*TASK GOAL*:
Starting at the top of the data and ending with the line that holds "Контакт (367, 2428)", transcribe each line exactly; include both ends.

(Collection entries)
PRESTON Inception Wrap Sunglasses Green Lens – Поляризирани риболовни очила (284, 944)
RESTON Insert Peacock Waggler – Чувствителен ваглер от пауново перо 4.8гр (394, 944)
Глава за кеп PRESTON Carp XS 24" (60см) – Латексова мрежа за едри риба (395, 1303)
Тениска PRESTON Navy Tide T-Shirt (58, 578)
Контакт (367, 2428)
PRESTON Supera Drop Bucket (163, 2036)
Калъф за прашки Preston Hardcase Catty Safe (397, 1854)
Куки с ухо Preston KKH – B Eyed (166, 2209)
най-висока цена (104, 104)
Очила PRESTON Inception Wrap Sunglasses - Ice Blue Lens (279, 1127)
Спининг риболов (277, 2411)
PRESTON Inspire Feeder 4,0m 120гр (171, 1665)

*YOUR SOLUTION*:
PRESTON Inception Wrap Sunglasses Green Lens – Поляризирани риболовни очила (284, 944)
RESTON Insert Peacock Waggler – Чувствителен ваглер от пауново перо 4.8гр (394, 944)
Глава за кеп PRESTON Carp XS 24" (60см) – Латексова мрежа за едри риба (395, 1303)
Тениска PRESTON Navy Tide T-Shirt (58, 578)
Контакт (367, 2428)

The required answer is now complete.